Private loans are unsecured loans with various options for repayment and may offer forbearance and deferral options. Interest rates are set by the financial institution that underwrites the loan, typically based on the perceived risk that the borrower may be delinquent or in default of payments of the loan. The underwriting decision is complicated by the fact that students often do not have a credit history that would otherwise indicate creditworthiness. As a result, interest rates may vary considerably across lenders.

 

Because private student loans are subject to special treatment in the event of a personal bankruptcy, students may not incur a total debt in excess of the cost of attendance, taking into account scholarships, fellowships, federal loans and private loans.

 

A number of financial institutions offer private student loans, including large banks (e.g., Citibank, Chase, Bank of America, and Wachovia) and specialized companies (e.g., Sallie Mae, MyRichUncle, Astrive Student Loans, Act Education Loans). Of course, borrowers are free to obtain loans wherever they can find the most favorable terms.

 

Buying factors include:

·    Interest rates throughout the life of the loan - lenders may accrue interest at one rate while the student is in school and another after graduation

·    Payment options lenders typically offer loans that are payable immediately, interest-only loans while the student is enrolled, and no-payment loans until graduation

·    Incentives lenders may offer improved or tougher terms based on the student's payment record

·    Origination fees lenders typically charge a fee for originating the loan that is added to the principal of the loan.

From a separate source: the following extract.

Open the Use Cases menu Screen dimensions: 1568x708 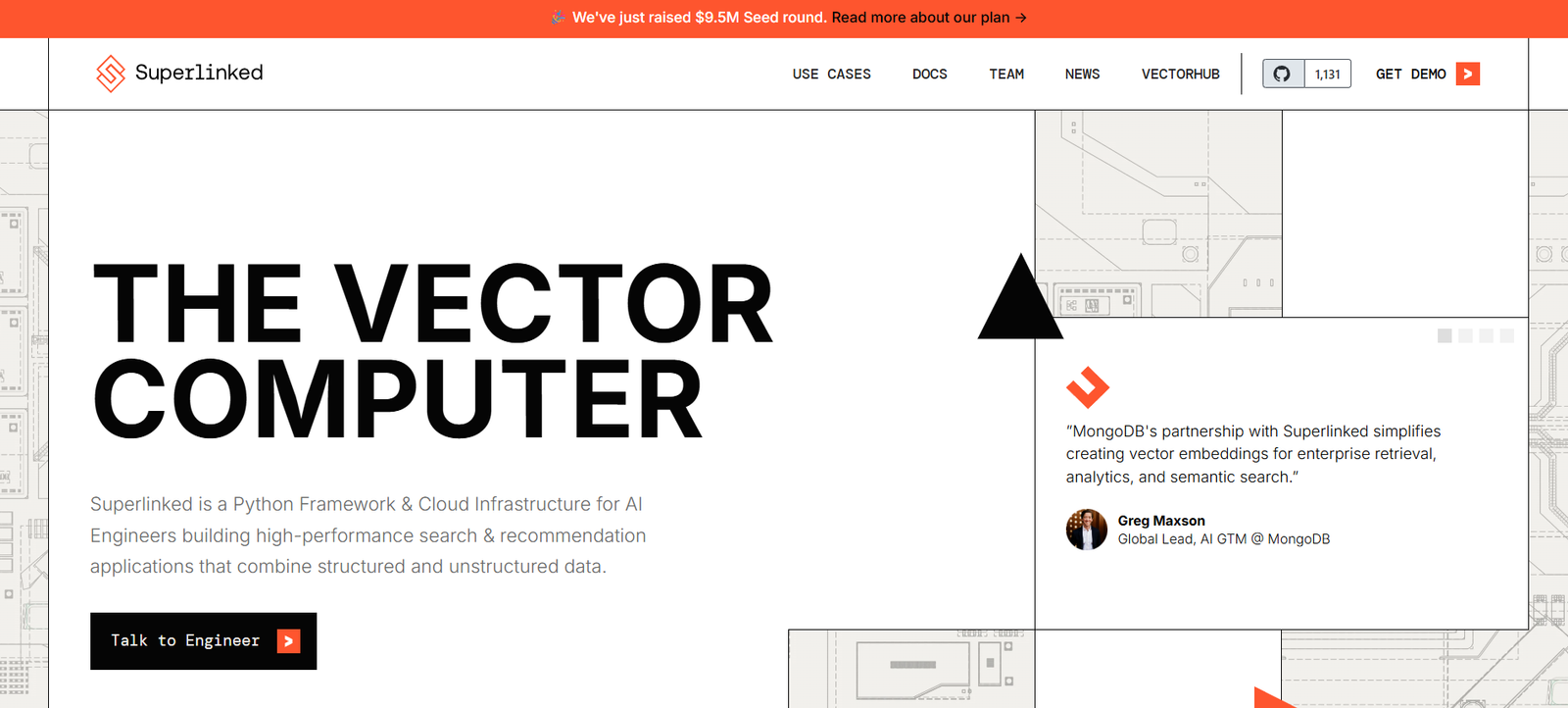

·    The total cost of the loan is usually document in the Truth in Lending statement that is issued when the loan is originated.

 

Students should determine the best way to finance their college education; they should consider the full range of student financial aid options available. Private student loans can be used either alone or when federal loans, grants and other forms of financial aid are not sufficient to cover the full cost of education. These are loans that are not guaranteed by a government agency and are made to students by banks or finance companies.

 

Private loans generally offer higher loan limits than direct-to-student federal loans, ensuring the student is not left with a budget gap. But unlike to-the-parent government loans, they generally offer a grace period with no payments due until after graduation. This grace period ranges as high as 12 months after graduation, though most private lenders offer six months.